[Excerpts from a dataset]
<<<<

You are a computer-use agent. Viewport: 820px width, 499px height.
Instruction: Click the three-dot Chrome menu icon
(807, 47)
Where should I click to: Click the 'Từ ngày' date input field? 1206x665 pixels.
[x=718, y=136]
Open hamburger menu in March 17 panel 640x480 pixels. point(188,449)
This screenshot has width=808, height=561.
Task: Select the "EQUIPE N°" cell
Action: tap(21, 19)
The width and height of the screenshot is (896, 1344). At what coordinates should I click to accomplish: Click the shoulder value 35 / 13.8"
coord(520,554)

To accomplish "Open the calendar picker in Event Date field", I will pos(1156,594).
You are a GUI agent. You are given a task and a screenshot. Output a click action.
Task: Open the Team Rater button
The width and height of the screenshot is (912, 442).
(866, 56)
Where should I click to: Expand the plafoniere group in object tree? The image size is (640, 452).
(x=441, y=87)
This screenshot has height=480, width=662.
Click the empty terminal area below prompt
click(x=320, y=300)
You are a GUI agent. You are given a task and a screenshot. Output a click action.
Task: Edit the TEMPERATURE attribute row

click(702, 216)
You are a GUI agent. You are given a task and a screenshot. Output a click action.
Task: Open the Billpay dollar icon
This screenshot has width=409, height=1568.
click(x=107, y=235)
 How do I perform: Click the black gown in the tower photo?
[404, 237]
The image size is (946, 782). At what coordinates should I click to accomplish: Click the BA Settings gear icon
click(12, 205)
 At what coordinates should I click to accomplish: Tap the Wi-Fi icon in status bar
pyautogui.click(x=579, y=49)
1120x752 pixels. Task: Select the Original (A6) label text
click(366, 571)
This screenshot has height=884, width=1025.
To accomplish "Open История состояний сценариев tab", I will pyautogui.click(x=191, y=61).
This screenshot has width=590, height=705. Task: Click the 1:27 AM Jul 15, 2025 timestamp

>>>>

> Task statement
Take the entries above and repeat them verbatim.

> Written solution
You are a computer-use agent. Viewport: 820px width, 499px height.
Instruction: Click the three-dot Chrome menu icon
(807, 47)
Where should I click to: Click the 'Từ ngày' date input field? 1206x665 pixels.
[x=718, y=136]
Open hamburger menu in March 17 panel 640x480 pixels. point(188,449)
This screenshot has width=808, height=561.
Task: Select the "EQUIPE N°" cell
Action: tap(21, 19)
The width and height of the screenshot is (896, 1344). At what coordinates should I click to accomplish: Click the shoulder value 35 / 13.8"
coord(520,554)

To accomplish "Open the calendar picker in Event Date field", I will pos(1156,594).
You are a GUI agent. You are given a task and a screenshot. Output a click action.
Task: Open the Team Rater button
The width and height of the screenshot is (912, 442).
(866, 56)
Where should I click to: Expand the plafoniere group in object tree? The image size is (640, 452).
(x=441, y=87)
This screenshot has height=480, width=662.
Click the empty terminal area below prompt
click(x=320, y=300)
You are a GUI agent. You are given a task and a screenshot. Output a click action.
Task: Edit the TEMPERATURE attribute row

click(702, 216)
You are a GUI agent. You are given a task and a screenshot. Output a click action.
Task: Open the Billpay dollar icon
This screenshot has width=409, height=1568.
click(x=107, y=235)
 How do I perform: Click the black gown in the tower photo?
[404, 237]
The image size is (946, 782). At what coordinates should I click to accomplish: Click the BA Settings gear icon
click(12, 205)
 At what coordinates should I click to accomplish: Tap the Wi-Fi icon in status bar
pyautogui.click(x=579, y=49)
1120x752 pixels. Task: Select the Original (A6) label text
click(366, 571)
This screenshot has height=884, width=1025.
To accomplish "Open История состояний сценариев tab", I will pyautogui.click(x=191, y=61).
This screenshot has width=590, height=705. Task: Click the 1:27 AM Jul 15, 2025 timestamp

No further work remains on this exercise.